First, an orientation on a point is simply a choice of $+1$ or $-1$ for the point.  That is, I'm thinking of orientation as a map $sign:M\rightarrow \{\pm 1\}$.  I will call $p\in M$ positive or negative depending on the value of $sign(p)$.
For a (likely disconnected) closed $0$-manifold $M$, we define $f:M\rightarrow \mathbb{Z}$ by $f(M) = \sum_{p\in M} sign(p)$.  Of course closed means "compact and no boundary", so there are only a finite number of points.  Thus, the sum is finite, so $f$ is well defined.
Proposition 1:  Suppose $M$ and $N$ are closed $0$-manifolds which are oriented cobordant.  Then $f(M) = f(N)$.
Proof:  Let $W$ be a cobordism between $M$ and $N$, with orientation agreeing with that of $M$ and opposite that of $N$.  Of course, $W$ is just a disjoint union of intervals.
Let $p\in M$.  Then $p$ is the end point of an interval, which has another endpoint $q$.  If $q\in M$ as well, notice that by removing this interval from $W$, we are left with a cobordism between $M\setminus\{p,q\}$ and $N$.  Further, $p$ and $q$ must have opposite signs because they are both in $M$ and the orientation of $W$ agrees with the orientation on $M$, so $f(M) = f(M\setminus\{p,q\})$.

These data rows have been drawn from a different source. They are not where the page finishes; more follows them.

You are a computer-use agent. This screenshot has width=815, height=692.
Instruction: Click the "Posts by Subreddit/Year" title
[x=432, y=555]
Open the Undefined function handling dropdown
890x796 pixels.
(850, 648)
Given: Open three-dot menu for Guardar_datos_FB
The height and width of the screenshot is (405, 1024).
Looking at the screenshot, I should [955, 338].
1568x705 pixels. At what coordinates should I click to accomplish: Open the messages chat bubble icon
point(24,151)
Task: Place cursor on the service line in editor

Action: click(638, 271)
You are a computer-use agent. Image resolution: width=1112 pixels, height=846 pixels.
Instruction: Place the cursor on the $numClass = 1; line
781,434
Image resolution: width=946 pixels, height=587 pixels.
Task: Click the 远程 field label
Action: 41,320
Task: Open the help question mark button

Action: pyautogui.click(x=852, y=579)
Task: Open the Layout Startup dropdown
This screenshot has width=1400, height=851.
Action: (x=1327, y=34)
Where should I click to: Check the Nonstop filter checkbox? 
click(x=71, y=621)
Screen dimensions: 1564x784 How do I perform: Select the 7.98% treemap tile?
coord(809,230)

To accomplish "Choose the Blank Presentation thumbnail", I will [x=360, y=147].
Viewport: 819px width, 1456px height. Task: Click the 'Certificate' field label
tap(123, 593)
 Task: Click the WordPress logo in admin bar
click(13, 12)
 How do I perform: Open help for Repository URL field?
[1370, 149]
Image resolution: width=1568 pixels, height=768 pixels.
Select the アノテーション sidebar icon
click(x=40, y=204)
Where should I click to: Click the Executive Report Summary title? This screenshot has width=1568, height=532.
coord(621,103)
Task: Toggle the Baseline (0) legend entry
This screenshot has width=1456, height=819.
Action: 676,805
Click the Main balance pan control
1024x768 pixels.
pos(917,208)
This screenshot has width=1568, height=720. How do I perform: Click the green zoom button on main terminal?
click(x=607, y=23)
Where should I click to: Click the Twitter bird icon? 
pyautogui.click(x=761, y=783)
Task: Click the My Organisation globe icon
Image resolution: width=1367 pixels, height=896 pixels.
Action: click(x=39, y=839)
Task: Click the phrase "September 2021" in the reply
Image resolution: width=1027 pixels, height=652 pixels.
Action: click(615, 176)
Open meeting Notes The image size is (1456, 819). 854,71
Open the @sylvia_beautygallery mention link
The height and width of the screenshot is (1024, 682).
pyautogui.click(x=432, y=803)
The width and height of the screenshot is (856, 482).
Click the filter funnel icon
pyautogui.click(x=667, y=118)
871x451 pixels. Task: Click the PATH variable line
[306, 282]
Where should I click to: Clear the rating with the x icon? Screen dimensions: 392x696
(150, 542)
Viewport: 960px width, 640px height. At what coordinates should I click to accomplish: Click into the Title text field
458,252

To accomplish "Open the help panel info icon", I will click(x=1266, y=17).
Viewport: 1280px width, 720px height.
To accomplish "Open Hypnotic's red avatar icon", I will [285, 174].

Repeating this for both  $M$ and $N$, we may assume that $W$ has the property that for each interval, one end point is in $M$ and the other is in $N$.  Given a point $p\in M$ and $q\in W$ connected by an interval in $W$, because $W$ has the opposite orientation of $N$, we must have $sign(p) = sign(q)$.  Further, $W$ gives a bijection between $M$ and $N$.  Hence $f(M) = \sum_{p \in M} sign(p) = \sum_{q\in N}sign(q) = f(N)$.
$\square$
Let $C = \{$diffeo types of $0$-manifolds$\}/\text{cobordism}$  Then Proposition 1 implies there is an induced map $g:C\rightarrow \mathbb{Z}$.
Proposition 2:  The map $g$ is a group isomorphism.
Proof:  To see it's a homomorphism, just pick representatives all of whose points have the same sign.
Surjectivity is also easy:  given $z\in \mathbb{Z}$, let $M$ consists of $|z|$ many points all of the same sign (positive if $z >0$ and negative if $z< 0$)$.
Injectivity:  Suppose $f([M]) = f([N])$.  Again, choose representatives $M$ and $N$ with all points positive or all points negative (the sign is determined by the sign of $f(M)$).  Because $f(M) = f(N)$, the cardinality of $M$ and $N$ must match.  So, picking a background bijection from $M$ to $N$, we connect points in $M$ with points in $N$ using closed oriented intervals.  Because all the points in $M$ and $N$ have the same sign, the orientation on one end is that of $M$ and the orientation on the other end is $-N$, so we have an oriented cobordism between $M$ and $N$.  Thus, $[M] = [N]$.
$\square$
Just for kicks, reducing $f$ mod $2$ gives the following:
Proposition 3:  The unoriented cobordism group is $\mathbb{Z}/2\mathbb{Z}$.
Everything works identically except injectivity.  But the point is that since you no longer care about orientation, any pair of points in $M$ can be paired off and then connected by an interval.